:: Records for this task ::
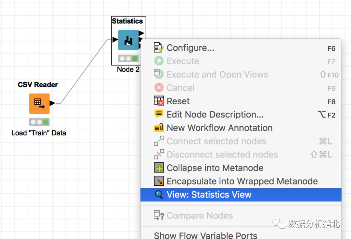The height and width of the screenshot is (239, 351).
Task: Click the Reset table icon
Action: click(x=159, y=101)
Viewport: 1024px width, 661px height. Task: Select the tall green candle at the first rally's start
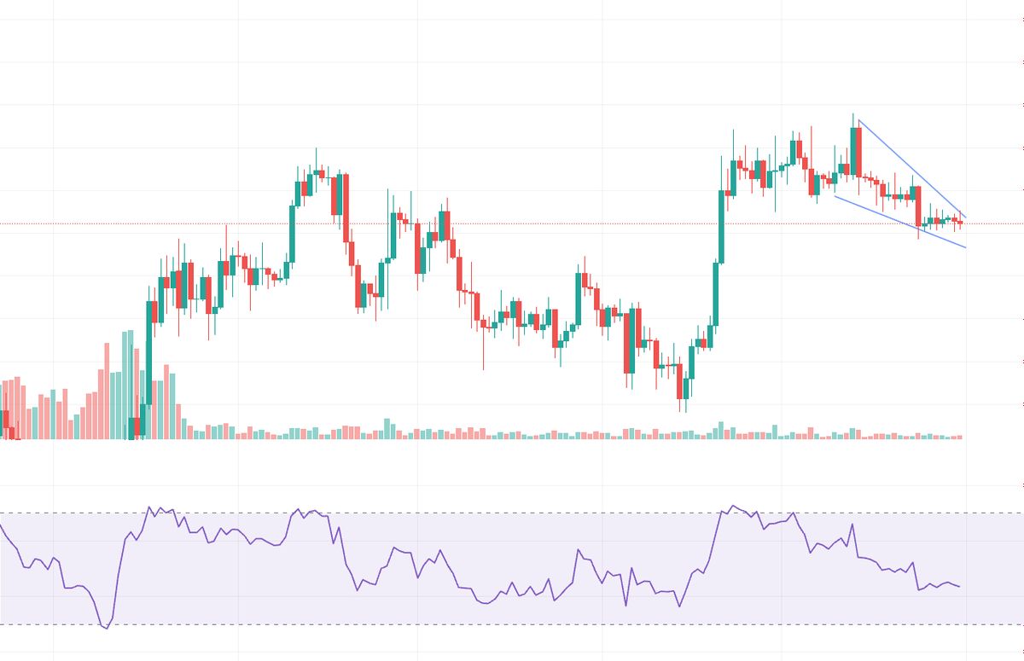[150, 341]
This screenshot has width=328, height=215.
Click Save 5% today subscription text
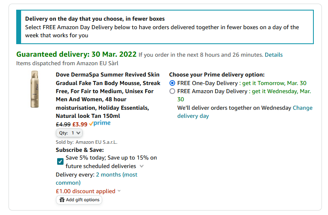click(x=111, y=162)
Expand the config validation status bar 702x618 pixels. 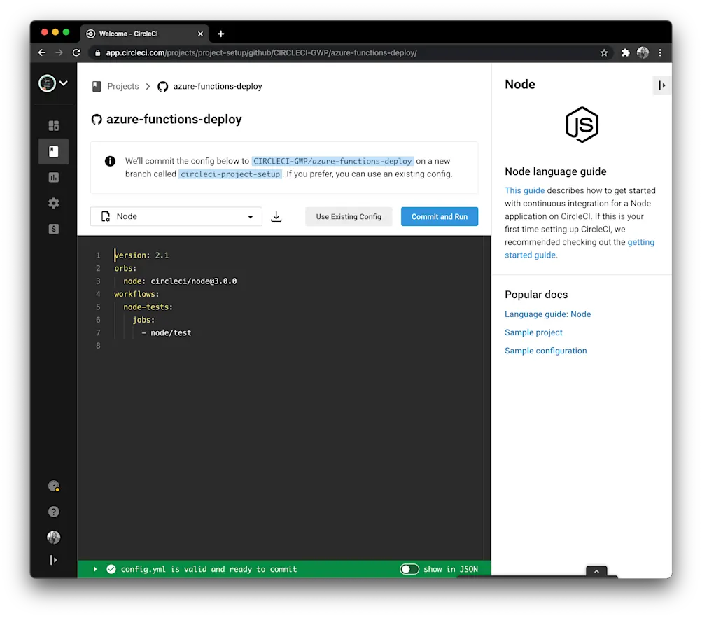95,569
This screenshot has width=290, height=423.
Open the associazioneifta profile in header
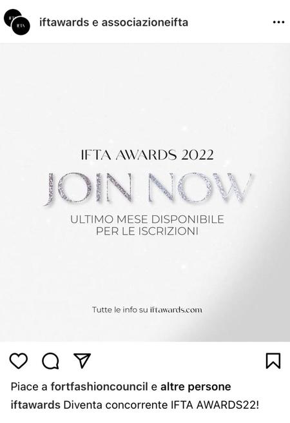point(145,22)
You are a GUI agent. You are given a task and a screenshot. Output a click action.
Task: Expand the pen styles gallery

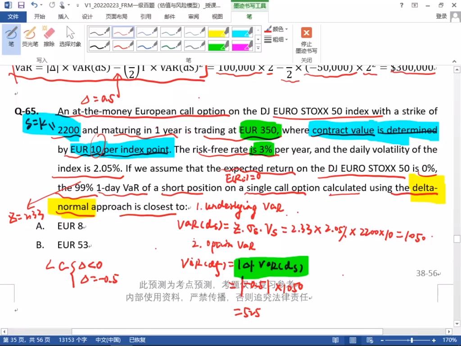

:: Problem details ::
Your copy should consist only of the lines from the line holding "You are a GUI" through the final line of the listing above, both included, with all pictures omitted.

:: The answer ::
You are a GUI agent. You are given a task and a screenshot. Output a click action.
Task: Expand the pen styles gallery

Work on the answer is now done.